Angular Momentum: Deriving S_z Expression

[Nusc]

S_z = hbar/2 [ (|+><+|)-(|-><-|) ]


Normally we're given these relations, how does one derive them?

 

[kanato]

The general form of any operator in terms of its eigenvalues and eigenvectors is
$$A = \sum_a |a\rangle a \langle a |$$
where |a> is the eigenvector with eigenvalue a. This is simply like expressing an operator in its diagonal basis, and the operator $$|a\rangle \langle a |$$ is the projection operator for that eigenvector. That's what the S_z operator you've written is.

 

[Nusc]

Sorry.
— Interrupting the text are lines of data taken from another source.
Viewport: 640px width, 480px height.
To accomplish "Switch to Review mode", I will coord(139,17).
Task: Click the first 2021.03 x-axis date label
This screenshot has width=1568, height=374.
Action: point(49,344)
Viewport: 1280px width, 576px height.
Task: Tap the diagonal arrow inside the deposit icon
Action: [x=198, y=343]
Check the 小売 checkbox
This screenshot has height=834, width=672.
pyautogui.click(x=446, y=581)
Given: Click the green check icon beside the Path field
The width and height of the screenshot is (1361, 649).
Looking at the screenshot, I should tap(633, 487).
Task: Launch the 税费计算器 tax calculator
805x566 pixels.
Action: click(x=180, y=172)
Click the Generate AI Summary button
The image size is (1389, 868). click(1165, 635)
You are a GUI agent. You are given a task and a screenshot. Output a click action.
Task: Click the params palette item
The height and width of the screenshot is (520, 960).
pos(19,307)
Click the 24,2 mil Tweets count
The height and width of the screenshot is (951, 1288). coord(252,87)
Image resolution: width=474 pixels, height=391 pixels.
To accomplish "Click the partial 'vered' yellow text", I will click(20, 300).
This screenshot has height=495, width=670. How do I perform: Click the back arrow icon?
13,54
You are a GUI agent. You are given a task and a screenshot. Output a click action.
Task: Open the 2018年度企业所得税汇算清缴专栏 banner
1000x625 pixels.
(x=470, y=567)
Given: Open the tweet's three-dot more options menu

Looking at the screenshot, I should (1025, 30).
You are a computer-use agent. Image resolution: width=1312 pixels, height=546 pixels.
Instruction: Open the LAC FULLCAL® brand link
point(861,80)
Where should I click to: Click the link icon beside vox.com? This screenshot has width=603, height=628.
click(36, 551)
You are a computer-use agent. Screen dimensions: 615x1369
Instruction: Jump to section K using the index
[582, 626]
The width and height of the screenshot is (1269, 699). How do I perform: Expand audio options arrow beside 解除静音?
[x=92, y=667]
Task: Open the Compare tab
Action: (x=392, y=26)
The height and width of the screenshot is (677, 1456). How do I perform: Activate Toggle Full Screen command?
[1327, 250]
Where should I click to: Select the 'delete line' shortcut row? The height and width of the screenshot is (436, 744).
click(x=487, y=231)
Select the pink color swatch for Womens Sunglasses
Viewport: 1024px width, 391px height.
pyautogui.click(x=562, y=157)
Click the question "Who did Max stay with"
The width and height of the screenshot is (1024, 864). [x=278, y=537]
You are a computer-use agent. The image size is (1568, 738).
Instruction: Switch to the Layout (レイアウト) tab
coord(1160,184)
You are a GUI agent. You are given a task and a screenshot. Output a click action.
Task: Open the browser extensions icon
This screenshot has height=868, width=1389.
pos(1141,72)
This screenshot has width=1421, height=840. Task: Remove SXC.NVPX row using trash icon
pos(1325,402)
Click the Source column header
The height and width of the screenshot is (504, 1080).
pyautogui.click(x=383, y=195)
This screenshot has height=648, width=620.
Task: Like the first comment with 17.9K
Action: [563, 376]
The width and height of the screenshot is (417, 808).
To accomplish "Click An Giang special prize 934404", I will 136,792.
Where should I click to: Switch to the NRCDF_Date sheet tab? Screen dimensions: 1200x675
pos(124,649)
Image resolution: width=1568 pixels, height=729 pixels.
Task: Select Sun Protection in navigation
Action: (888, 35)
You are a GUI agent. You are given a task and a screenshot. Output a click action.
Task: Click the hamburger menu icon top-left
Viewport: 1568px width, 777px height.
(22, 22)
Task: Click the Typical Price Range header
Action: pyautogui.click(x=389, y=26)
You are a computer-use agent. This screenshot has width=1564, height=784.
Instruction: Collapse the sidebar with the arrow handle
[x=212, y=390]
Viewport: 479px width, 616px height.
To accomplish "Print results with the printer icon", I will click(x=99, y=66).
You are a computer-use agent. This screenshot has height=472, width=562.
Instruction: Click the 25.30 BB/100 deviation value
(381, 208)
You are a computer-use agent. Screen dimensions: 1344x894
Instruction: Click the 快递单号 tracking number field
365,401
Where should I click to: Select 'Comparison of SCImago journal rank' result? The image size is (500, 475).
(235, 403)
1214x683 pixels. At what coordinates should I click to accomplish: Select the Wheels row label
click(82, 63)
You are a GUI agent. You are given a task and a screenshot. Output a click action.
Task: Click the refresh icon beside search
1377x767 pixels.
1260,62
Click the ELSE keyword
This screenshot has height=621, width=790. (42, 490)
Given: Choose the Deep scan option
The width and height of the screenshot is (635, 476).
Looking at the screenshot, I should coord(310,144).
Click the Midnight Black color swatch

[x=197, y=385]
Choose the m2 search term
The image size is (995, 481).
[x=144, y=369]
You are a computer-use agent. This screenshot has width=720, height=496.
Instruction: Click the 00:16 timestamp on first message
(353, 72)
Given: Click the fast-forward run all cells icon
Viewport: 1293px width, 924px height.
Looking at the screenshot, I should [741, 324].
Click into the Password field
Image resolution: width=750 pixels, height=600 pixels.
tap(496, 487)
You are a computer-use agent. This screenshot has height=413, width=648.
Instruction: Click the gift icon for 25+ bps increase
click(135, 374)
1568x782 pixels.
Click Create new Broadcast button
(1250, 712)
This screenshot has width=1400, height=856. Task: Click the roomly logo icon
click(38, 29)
I don't see how that is derived. Can you show me explicitly?

What does that say about S_x?

S_x = hbar/2 [ (|+><-| + |-><+|)]

 

[SpectraCat]

S_z = hbar/2 [ (|+><+|)-(|-><-|) ]


Normally we're given these relations, how does one derive them?

Do you understand how the resolution of the identity works? The expression you have in square brackets is equal to 1 (more specifically the 2x2 identity matrix) ... do you understand why? That is a good place to start here ...

 

[Nusc]

There's a negative sign in front of |-><-| so its not the identity.

But (|+><+|)+(|-><-|) = 1 is.

Actually for an arbitrary set $$\sum_a |a\rangle \langle a | = 1$$

|+> = ( 1 0 )^T
|-> = ( 0 1 )^T

 

[SpectraCat]

There's a negative sign in front of |-><-| so its not the identity.

But (|+><+|)+(|-><-|) = 1 is.

Actually for an arbitrary set $$\sum_a |a\rangle \langle a | = 1$$

|+> = ( 1 0 )^T
|-> = ( 0 1 )^T

Sorry ... you are of course correct (it's late and I am not paying close enough attention). However, the equation you gave was generated from the resolution of the identity as follows:

$$S_z = S_z \{|+\rangle\langle+|\:+\:|-\rangle\langle-|\}$$

But of course,

$$S_z|+\rangle=\frac{\hbar}{2}|+\rangle;\:\:S_z|-\rangle=-\frac{\hbar}{2}|-\rangle$$

So we have (parentheses used to group terms for clarity):

$$S_z = (S_z|+\rangle)\langle+|\:+\:(S_z|-\rangle)\langle-| = \frac{\hbar}{2}[\:|+\rangle\langle+|\:-\:|-\rangle\langle-|\:]$$

As you correctly wrote. As for S_x, the treatment is basically the same, although you have to be a little bit careful at the beginning. I find it clearest to do the resolution of the identity in terms of the eigenstates of S_x (as opposed to |+> and |->, which are the eigenstates of S_z by convention). Then use the expressions for the S_x eigenstates in the basis of |+> and |-> to simplify the result.

EDIT: Ok, that TeX code came out pretty ugly, but it is correct .. let me know if you have any more questions. Bedtime now.

 

[Nusc]

What's S_x |+> and S_x |->?

 

[SpectraCat]

What's S_x |+> and S_x |->?

What do you think? Are you familiar with the Stern-Gerlach experiment? The |+> and |-> are eigenstates of S_z, so what should happen when the S_x operator is applied to them? Are S_z and S_x commuting operators?